**Directions:** For each record that follows, give it back exactly, with no pictures included.

----- Data for review -----

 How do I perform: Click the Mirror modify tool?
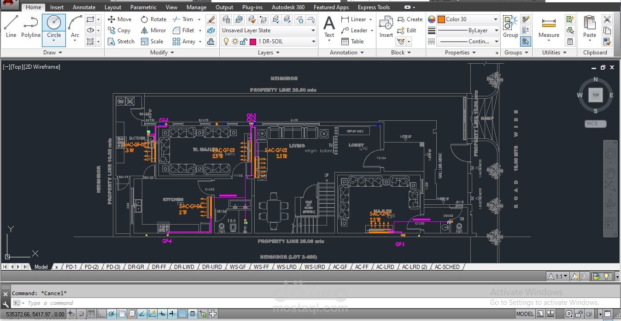pyautogui.click(x=153, y=30)
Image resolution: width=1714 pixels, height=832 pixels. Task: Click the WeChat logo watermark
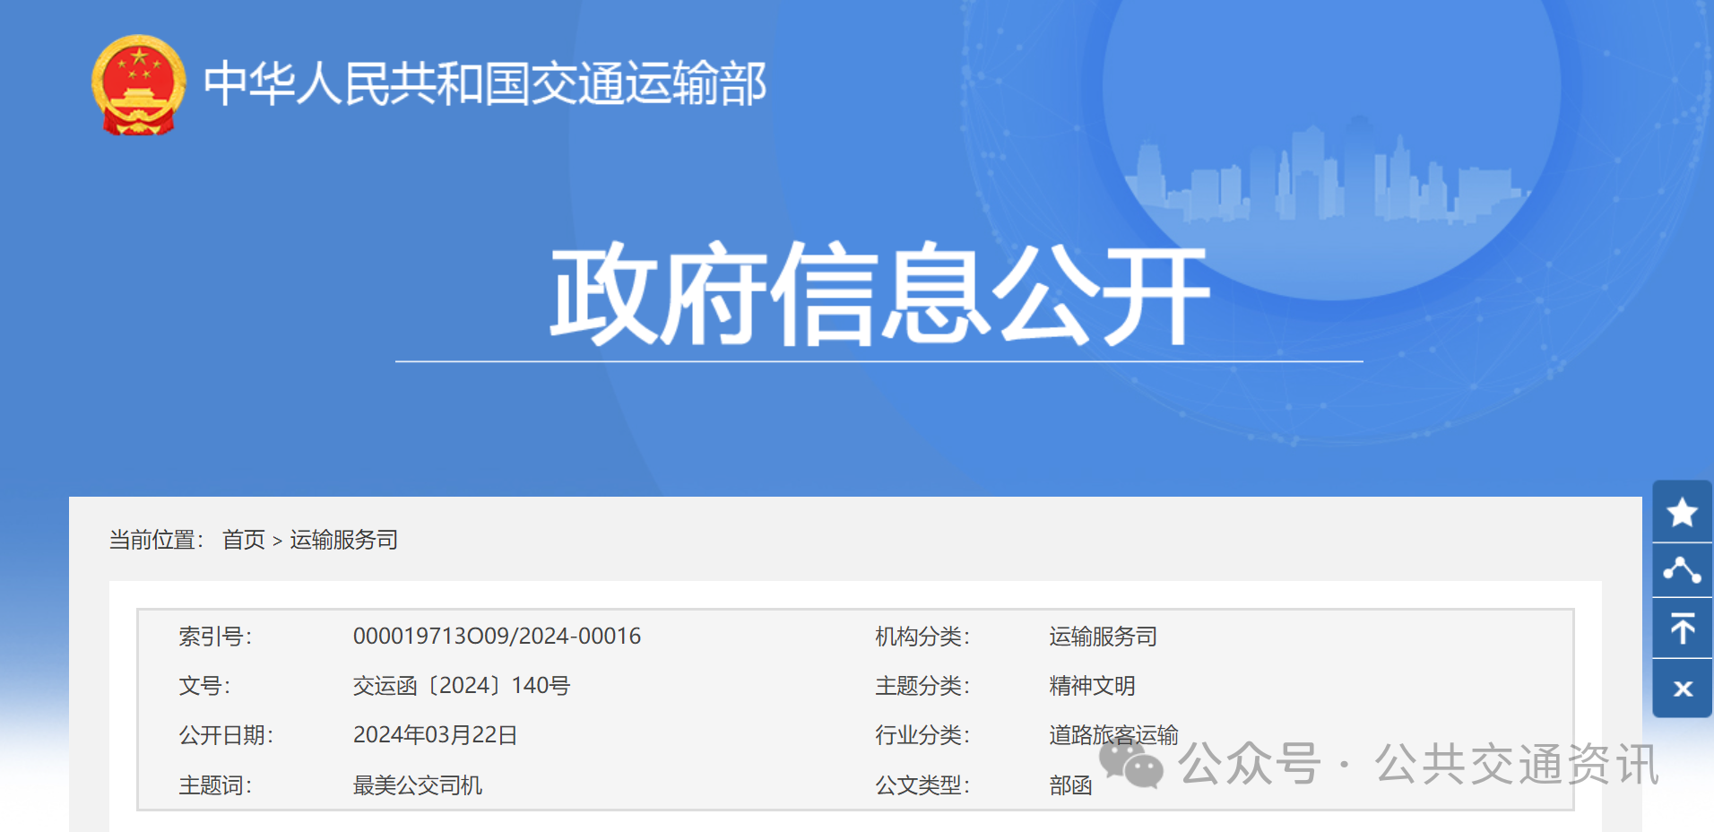tap(1131, 765)
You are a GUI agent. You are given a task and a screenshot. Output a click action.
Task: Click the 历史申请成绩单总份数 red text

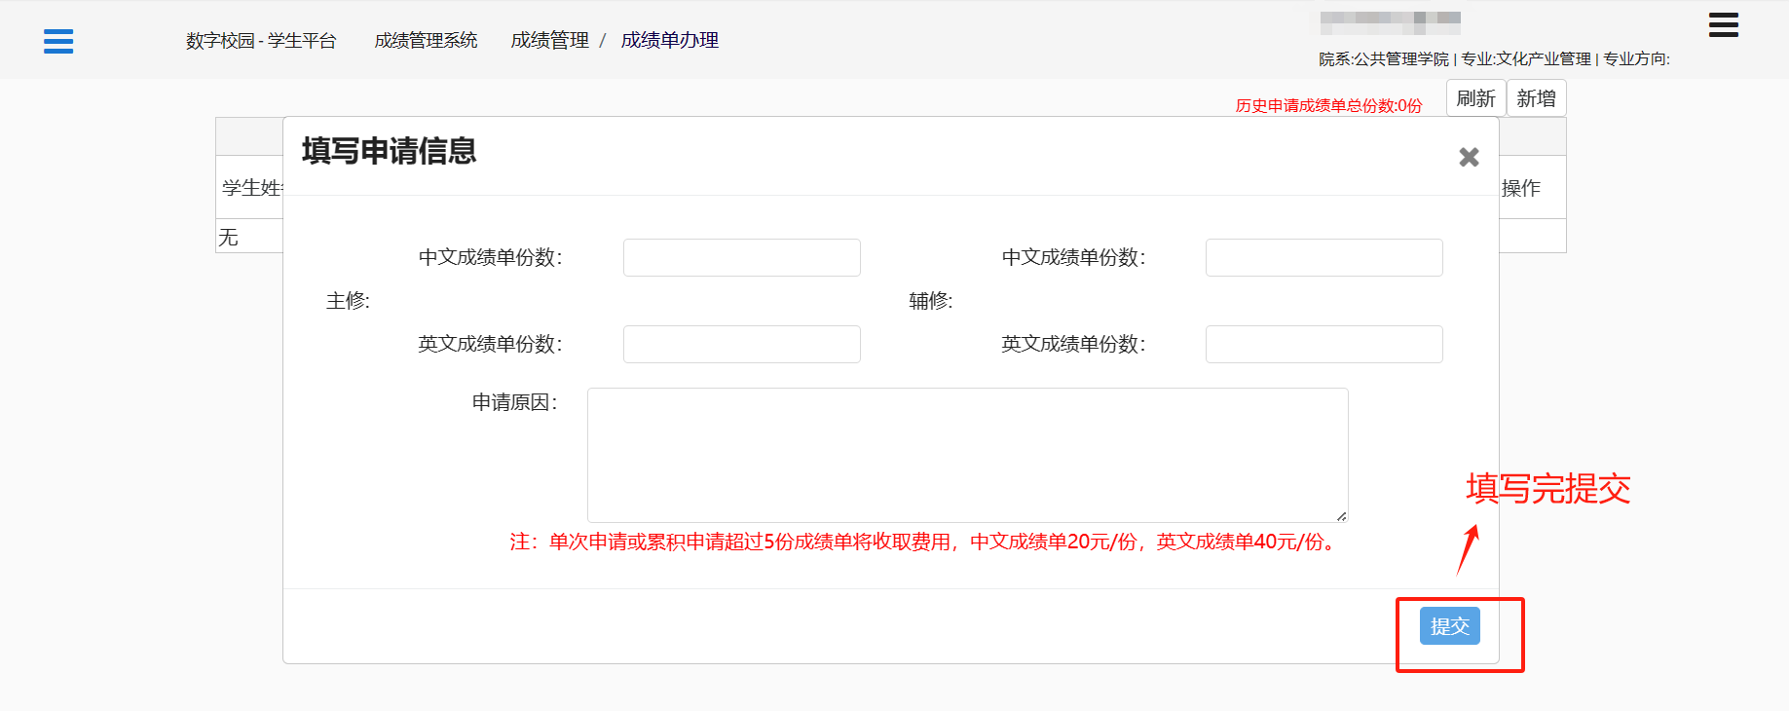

-----

**Exercise answer:**
 How do I perform: Click the Mirror modify tool?
pyautogui.click(x=153, y=30)
Image resolution: width=1714 pixels, height=832 pixels. Task: Click the WeChat logo watermark
tap(1131, 765)
You are a GUI agent. You are given a task and a screenshot. Output a click action.
Task: Click the 历史申请成绩单总份数 red text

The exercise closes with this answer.